Since then, there have been no more school shootings, anywhere in the UK. None. Not one. Nada. Nothing.
I recognize that this feels a tad simplistic, given the way in which, in the US, the right to bear arms is rooted in the constitution and the memories of the forefathers of your country. I suppose when you are suppressing the rights of Native Americans whilst colonizing their country it makes you a little nervous a century or so later when they and the descendants of them there pesky slaves start to feel a little restless about it all.
But like segregation, the liberation of slaves and everything else that was wrong about the beginning, having the maturity to look at long held beliefs and challenge them is a sign of a maturing democracy and not of an infantile one that refuses to give up their favorite toy when asked to.
When we hear of the power of the gun lobby, after the loss of innocence, we worry about your state of mind.
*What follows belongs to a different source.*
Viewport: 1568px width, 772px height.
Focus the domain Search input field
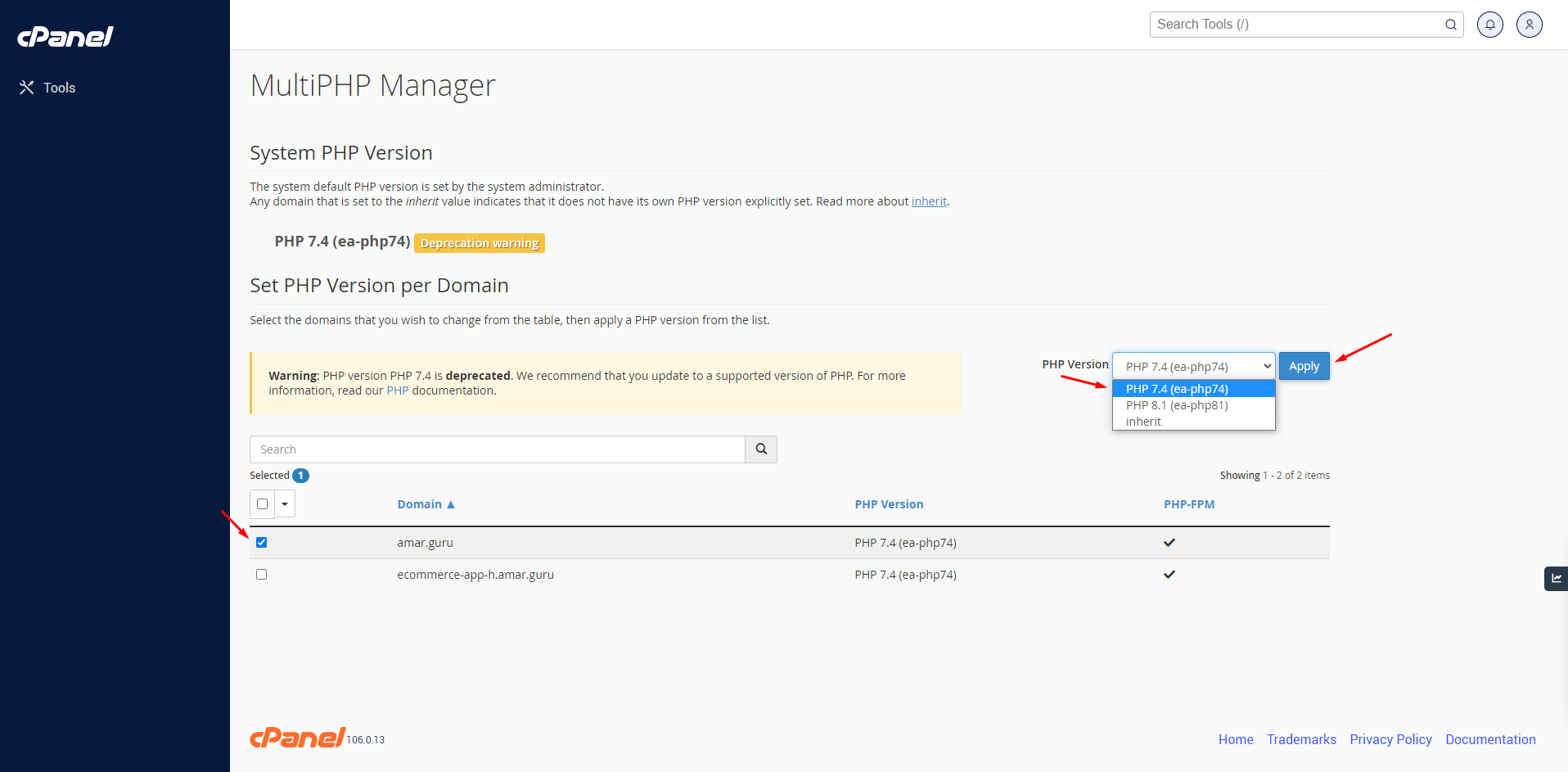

It suggests that for mothers and sons, daughters and aunts, grandfathers and cousins and family relationships, when asked if you would do anything to keep them safe, there is an American voice that starts with: “Well, apart from…”
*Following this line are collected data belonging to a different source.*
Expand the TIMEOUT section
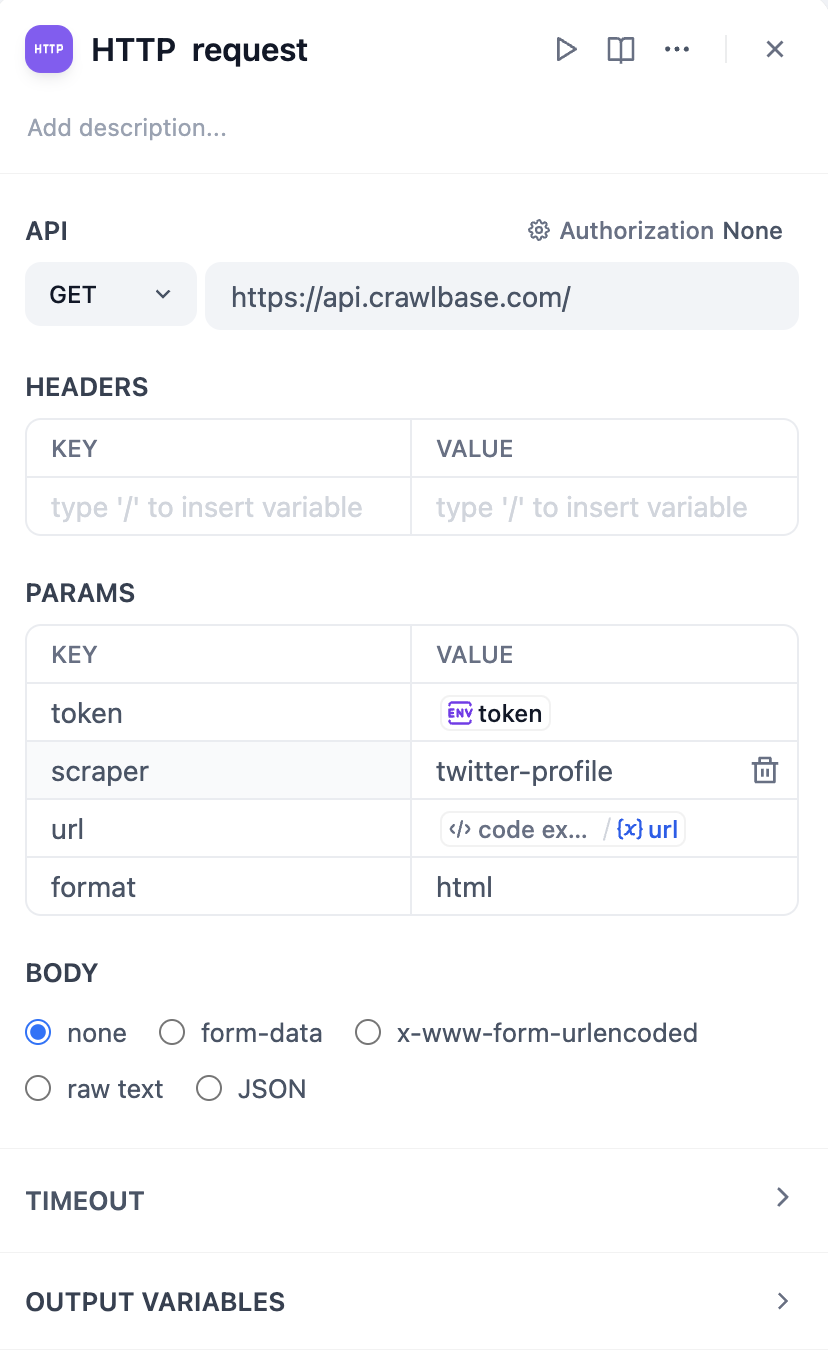Screen dimensions: 828x1358 point(783,1198)
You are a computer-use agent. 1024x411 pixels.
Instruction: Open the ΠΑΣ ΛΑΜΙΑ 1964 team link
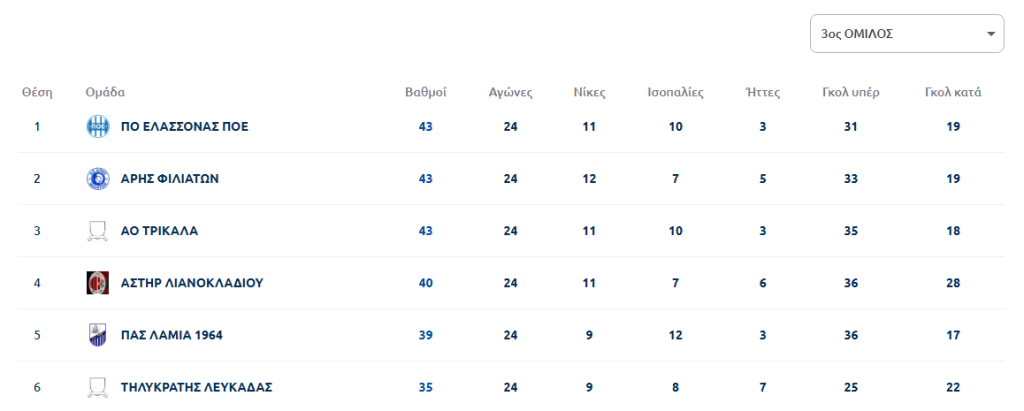pos(171,335)
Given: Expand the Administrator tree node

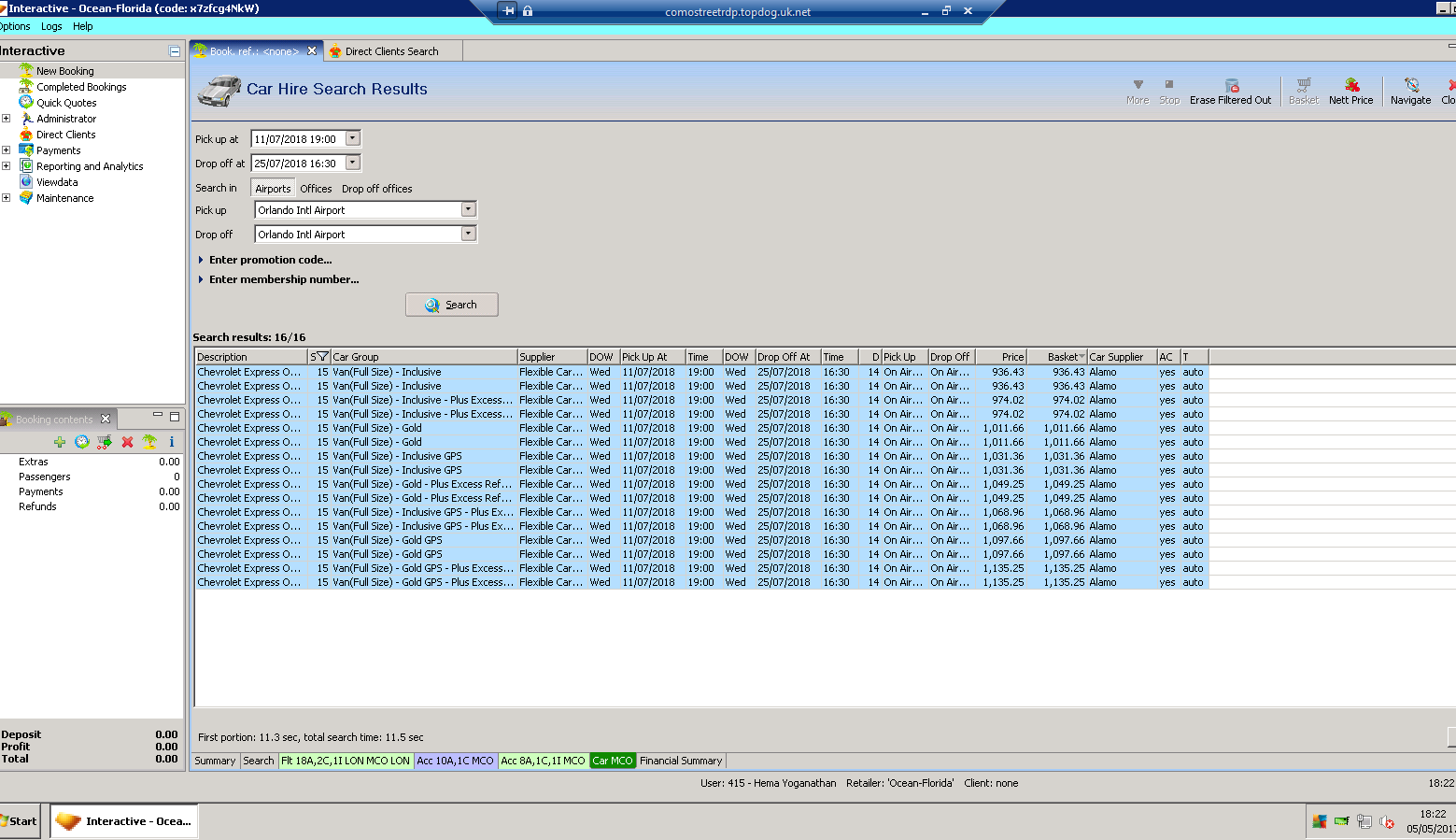Looking at the screenshot, I should (7, 119).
Who knows what we lost that morning when those children were killed? It is suggested that had Hamilton turned in the opposite direction and away from the gymnasium to with his evil intent he would have found Jamie and Andy Murray and we might have lost two of our brightest tennis stars. It is an indication not of the luck they enjoyed but of the magnitude of what may have been taken from us. Those 16 young children had the potential to have been more than a coldhearted statistic. In fact, we made sure they were far more than that. We took away from people the very weapons that could repeat that mistake in their honor.
Would we do anything to keep other children safe? We did. Over to you…
A view from the new Kailyard or, how you look over there, from over here…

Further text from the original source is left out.